4. Weyerhaeuser shut down several facilities in the Pacific Northwest in response to a declining market in wood products beginning in 2007. Those closures included facilities covered by the Plan— namely, facilities located in Bauman, Lebanon, Coburg, and Dallas, Oregon. Because of the number of employees involved, the Bauman, Coburg, and Dallas facility closures were all subject to requirements of the Worker Adjustment and Retraining Notification Act, 29 U.S.C. § 2101-09 ('WARN Act"). Weyerhaeuser maintained covered operations at both the Dallas and Coburg facilities throughout and, at reduced levels, beyond the 60-day WARN notification period.

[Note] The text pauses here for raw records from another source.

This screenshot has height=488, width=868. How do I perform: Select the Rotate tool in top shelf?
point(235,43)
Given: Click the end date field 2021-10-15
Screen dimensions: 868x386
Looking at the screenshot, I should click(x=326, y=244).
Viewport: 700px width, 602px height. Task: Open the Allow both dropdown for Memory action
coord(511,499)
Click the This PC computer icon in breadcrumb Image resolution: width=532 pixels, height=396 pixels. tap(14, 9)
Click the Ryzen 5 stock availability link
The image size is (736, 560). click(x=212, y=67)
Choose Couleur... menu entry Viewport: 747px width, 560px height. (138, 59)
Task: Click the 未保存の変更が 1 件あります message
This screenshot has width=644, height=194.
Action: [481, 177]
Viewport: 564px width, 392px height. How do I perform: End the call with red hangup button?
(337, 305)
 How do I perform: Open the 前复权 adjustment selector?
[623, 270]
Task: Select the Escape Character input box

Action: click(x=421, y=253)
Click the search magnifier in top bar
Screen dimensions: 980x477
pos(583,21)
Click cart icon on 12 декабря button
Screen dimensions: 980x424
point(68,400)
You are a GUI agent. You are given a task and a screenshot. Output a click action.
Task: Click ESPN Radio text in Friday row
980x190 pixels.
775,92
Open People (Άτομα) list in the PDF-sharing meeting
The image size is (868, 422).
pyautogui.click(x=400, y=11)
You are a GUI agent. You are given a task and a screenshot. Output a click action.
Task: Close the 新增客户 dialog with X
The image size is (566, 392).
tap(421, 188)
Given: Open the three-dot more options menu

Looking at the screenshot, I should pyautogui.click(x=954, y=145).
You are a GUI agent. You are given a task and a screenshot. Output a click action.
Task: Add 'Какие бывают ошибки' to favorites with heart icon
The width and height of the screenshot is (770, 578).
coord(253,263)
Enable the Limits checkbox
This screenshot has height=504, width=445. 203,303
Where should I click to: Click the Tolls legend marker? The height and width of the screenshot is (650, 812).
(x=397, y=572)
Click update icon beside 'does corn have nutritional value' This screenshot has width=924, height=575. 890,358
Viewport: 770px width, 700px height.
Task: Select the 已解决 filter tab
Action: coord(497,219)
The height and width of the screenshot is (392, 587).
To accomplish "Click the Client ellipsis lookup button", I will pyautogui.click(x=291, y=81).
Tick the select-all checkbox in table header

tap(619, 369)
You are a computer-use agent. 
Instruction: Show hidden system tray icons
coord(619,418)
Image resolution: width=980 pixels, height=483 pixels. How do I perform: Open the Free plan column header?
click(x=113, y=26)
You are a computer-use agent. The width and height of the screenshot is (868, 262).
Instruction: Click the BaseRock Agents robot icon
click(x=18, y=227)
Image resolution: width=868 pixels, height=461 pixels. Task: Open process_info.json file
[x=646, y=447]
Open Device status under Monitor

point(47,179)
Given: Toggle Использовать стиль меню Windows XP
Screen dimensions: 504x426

5. In or around December of 2008, Weyerhaeuser decided to close down the Albany facility as well.
6. By February 2009, Weyerhaeuser had- actively engaged in communications with several potential purchasers for the sale of -the Albany facility. By March 17, 2009, Weyerhaeuser had a signed letter of intent for the sale of that facility. Exhibit l.
7. By March 31, 2009, Weyerhaeuser prepared what it refers to as a "Gate Memorandum" describing details of the process Weyerhaeuser had used to arrive at the sale of the Albany facility. Exhibit 2.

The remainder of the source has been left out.